Well, it wouldn’t be an explosion in the conventional sense. The initial fireball from a nuclear weapon, for example, is primarily surrounding air that was boiled into plasma by the extreme x-ray flux from the nuclear chain reaction. In space, however, there’s no air, so there’s nothing to “explode” in that familiar sense. An antimatter annihilation reaction would produce an extremely bright burst of x-rays and gamma rays, enough to fry the ship, but the only momentum imparted to the ship would be from the photons themselves. As @K^2 noted, we are talking about gigawatt levels of heat for just a single Newton of thrust. If you want more thrust then you’ll need to surround the annihilation reaction with water or liquid methane or liquid hydrogen or something to both absorb the heat and have something with enough mass to actually explode outward and produce meaningful thrust.

The binding energy between the quarks is the relativistic kinetic energy of the gluons which mediate the strong force.

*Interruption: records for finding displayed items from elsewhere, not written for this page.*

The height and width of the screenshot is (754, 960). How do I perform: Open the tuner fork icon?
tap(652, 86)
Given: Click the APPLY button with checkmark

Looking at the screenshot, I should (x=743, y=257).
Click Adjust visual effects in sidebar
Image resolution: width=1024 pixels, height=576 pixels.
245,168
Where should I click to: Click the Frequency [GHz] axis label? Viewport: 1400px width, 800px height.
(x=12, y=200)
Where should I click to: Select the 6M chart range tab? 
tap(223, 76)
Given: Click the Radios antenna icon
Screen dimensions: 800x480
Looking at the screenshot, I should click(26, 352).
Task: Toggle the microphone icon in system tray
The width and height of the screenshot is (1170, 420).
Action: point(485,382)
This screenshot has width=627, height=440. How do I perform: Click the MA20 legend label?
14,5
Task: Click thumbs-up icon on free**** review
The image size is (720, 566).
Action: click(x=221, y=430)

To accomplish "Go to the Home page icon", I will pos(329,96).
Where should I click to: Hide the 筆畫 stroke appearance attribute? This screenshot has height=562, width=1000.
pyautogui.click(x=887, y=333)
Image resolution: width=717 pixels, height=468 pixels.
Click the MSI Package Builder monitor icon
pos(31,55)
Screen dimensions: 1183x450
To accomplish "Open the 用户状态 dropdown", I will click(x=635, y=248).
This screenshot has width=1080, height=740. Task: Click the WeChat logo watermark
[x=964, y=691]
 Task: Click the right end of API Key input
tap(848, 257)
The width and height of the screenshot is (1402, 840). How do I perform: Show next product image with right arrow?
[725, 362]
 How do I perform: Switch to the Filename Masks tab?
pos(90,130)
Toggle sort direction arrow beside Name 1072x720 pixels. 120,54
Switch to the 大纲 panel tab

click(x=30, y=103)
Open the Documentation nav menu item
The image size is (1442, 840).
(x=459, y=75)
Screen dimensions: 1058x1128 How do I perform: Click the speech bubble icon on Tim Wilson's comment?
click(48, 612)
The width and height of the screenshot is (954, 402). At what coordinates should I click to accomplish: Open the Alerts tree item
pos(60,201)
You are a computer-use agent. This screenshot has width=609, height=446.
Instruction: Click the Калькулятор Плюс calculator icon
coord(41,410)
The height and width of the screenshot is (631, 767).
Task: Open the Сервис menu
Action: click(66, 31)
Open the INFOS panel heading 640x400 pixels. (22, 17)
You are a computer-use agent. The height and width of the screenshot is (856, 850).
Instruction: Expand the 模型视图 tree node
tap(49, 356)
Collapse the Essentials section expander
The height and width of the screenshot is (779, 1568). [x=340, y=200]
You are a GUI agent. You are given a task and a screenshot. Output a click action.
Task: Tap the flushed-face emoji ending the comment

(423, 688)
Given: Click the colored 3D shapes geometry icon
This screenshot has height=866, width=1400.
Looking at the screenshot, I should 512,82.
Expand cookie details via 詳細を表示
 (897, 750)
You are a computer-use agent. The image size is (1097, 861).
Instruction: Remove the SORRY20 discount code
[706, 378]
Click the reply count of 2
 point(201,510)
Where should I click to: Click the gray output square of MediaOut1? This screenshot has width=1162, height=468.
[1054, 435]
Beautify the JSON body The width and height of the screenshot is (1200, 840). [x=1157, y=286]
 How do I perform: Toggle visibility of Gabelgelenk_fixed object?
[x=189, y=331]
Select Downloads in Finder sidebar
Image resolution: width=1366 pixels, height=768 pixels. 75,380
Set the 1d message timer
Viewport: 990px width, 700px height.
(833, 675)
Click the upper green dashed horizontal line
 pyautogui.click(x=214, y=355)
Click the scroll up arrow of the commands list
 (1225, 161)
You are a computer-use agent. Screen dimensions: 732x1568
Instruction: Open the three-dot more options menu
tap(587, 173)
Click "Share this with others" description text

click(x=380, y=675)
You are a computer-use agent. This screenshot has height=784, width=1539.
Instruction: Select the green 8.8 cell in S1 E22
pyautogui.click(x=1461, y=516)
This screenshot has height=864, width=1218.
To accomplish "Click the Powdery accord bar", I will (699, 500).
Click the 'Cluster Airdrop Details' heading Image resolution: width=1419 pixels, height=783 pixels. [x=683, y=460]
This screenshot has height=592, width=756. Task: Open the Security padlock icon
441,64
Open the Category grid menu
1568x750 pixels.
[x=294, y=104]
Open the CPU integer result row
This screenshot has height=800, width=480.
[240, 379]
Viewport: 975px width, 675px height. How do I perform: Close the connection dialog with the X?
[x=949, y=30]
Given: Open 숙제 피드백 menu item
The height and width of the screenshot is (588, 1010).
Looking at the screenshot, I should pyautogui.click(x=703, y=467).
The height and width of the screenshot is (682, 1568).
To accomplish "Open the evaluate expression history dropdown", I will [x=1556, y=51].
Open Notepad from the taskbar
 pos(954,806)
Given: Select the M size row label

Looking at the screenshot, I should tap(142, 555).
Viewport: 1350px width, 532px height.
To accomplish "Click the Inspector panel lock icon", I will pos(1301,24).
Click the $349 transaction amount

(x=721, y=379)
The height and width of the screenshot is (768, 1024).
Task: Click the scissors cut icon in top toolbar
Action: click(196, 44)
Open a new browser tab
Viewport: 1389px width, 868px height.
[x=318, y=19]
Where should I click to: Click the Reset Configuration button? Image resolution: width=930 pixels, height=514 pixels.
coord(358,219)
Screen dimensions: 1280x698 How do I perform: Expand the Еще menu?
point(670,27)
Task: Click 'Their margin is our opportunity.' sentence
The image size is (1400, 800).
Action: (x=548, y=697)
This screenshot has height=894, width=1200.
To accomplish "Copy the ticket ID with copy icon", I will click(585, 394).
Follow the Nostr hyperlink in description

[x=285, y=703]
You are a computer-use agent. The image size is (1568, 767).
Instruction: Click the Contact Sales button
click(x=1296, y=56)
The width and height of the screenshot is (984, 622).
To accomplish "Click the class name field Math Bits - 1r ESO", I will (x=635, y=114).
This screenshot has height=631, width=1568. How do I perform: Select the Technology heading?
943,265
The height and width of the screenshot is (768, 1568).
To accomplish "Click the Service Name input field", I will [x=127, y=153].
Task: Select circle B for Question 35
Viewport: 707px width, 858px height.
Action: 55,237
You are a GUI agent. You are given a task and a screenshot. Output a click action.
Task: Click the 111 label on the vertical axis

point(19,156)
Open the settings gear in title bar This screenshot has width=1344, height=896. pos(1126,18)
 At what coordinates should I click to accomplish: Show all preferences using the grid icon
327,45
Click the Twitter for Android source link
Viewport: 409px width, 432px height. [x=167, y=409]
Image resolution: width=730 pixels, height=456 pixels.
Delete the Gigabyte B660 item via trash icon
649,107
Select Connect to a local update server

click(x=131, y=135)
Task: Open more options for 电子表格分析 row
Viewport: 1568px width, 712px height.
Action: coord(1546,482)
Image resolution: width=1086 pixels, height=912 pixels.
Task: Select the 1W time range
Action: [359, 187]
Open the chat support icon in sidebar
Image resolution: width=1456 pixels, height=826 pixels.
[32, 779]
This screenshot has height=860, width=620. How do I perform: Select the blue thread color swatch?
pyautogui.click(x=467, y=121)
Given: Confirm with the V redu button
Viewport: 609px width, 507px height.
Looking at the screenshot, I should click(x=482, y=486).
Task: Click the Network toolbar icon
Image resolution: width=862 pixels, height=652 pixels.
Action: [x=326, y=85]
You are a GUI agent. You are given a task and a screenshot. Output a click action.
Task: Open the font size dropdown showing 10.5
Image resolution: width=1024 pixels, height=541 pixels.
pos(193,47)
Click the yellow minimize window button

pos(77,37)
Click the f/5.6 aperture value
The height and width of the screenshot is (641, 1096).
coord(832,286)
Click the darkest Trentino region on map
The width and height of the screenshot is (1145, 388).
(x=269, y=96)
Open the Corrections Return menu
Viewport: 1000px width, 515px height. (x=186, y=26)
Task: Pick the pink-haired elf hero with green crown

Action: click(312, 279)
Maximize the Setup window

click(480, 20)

Nope -- the vast majority of mass is relativistic mass from the energetic motion of the particles it contains. The nucleus of an atom has more mass than the constituent neutrons and protons it contains. A proton has a mass of 1.6726e-24 grams and it is made of two up quarks and one down quark. The rest mass of an up quark is 4.02e-27 grams and the rest mass of a down quark is 8.59e-27 grams. Add that up and you find that the constituent quarks in a single photon mass just 1.663e-26 grams, just under one percent of the mass of the proton. 99% of the mass of the proton comes from the kinetic energy of those quarks and the gluons that hold them together. When you thrown in the mass of the neutron and the associated binding energy of the gluons which hold the nucleus together, the total "rest mass" in an atom is less than 0.2% of the total mass. You are quite literally made of energy.